Эта книга, как вы поняли, не только о Булгакове и не столько о нем. Он — лишь один из наиболее ярких примеров того, как значительную часть мировой культуры стала демоническим «проектом». У этого «проекта» много целей: внушение идей самоубийства, наркотизация, отмена христианской морали и так далее...
А, может быть, все же нескромно обличать признанных авторитетов? Такой вопрос нередко возникает, но он неточный. Неправильно грызть брошенный в тебя камень, надо видеть, какая рука его бросила. Надеюсь, внимательный читатель увидит в этой книге не очернение национальной культуры, а попытку обличения незримых бесов. И задумается о сути их личин, скрытых под — порой привлекательными — масками человеческой плоти.
Но для этого нужен православный взгляд. Такой, как был у К.Н. Леонтьева. Он писал: «А знаете, кого я всей душой теперь ненавижу? Не угадаете. Гёте. Да, от него заразились и все наши поэты и мыслители, на чтении которых я имел горькое несчастие воспитываться и которые и в жизни меня столько руководили! «Рассудочный блуд, гордая потребность развития какой-то моей личности»... и т. д. Это ужасно! Нет, тут нет середины! Направо или налево! Или христианство и страх Божий, или весь этот эстетический смрад блестящего порока!..»

■ **Выдержка из данных**
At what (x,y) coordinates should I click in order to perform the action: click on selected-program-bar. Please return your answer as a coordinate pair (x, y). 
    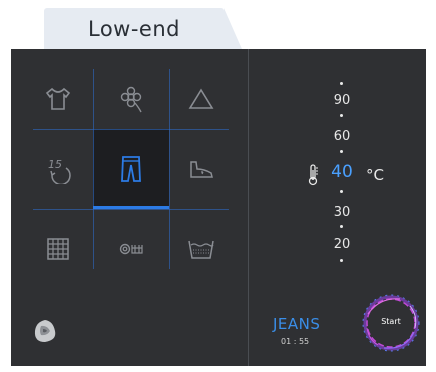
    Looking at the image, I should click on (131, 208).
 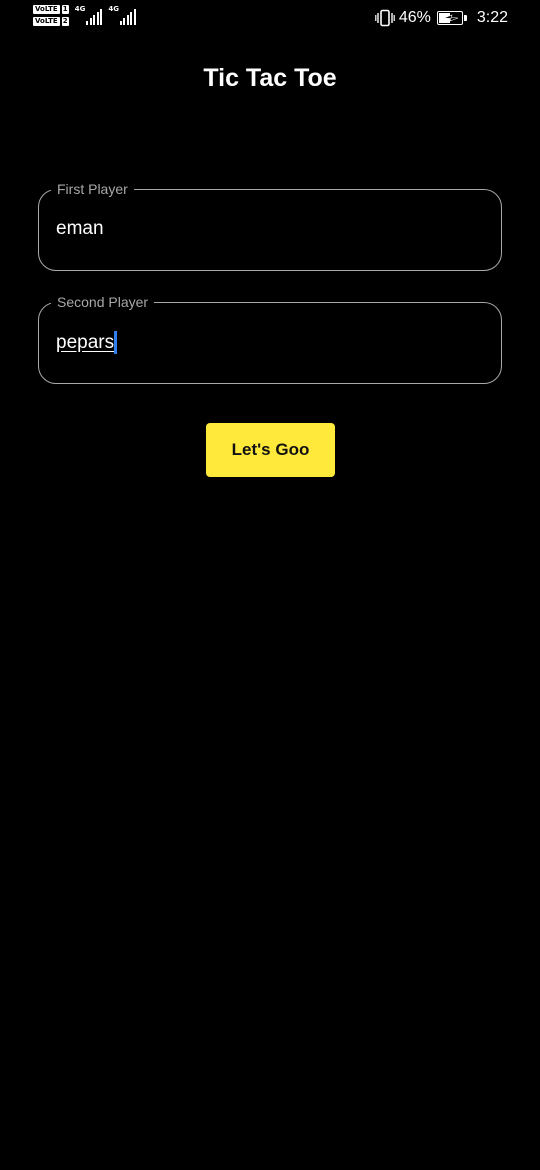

■ **Требования к заданиям**
• a. Ответьте по фрагменту:
(i) Какие цели демонического «проекта» перечислены?
(ii) Что, согласно фрагменту, надо видеть, вместо того чтобы грызть брошенный камень?
(iii) Кого, по приведенным словам Леонтьева, он всей душой ненавидит?
• b. Повторите дословно часть фрагмента, начиная со слов «Эта книга, как» и продолжая до слов «масками человеческой плоти.» включительно.
Этот материал взят из другого источника.

■ **Набор ответов**
• a.
(i) Внушение идей самоубийства, наркотизация, отмена христианской морали.
(ii) Какая рука его бросила.
(iii) Гёте.

• b.
Эта книга, как вы поняли, не только о Булгакове и не столько о нем. Он — лишь один из наиболее ярких примеров того, как значительную часть мировой культуры стала демоническим «проектом». У этого «проекта» много целей: внушение идей самоубийства, наркотизация, отмена христианской морали и так далее...
А, может быть, все же нескромно обличать признанных авторитетов? Такой вопрос нередко возникает, но он неточный. Неправильно грызть брошенный в тебя камень, надо видеть, какая рука его бросила. Надеюсь, внимательный читатель увидит в этой книге не очернение национальной культуры, а попытку обличения незримых бесов. И задумается о сути их личин, скрытых под — порой привлекательными — масками человеческой плоти.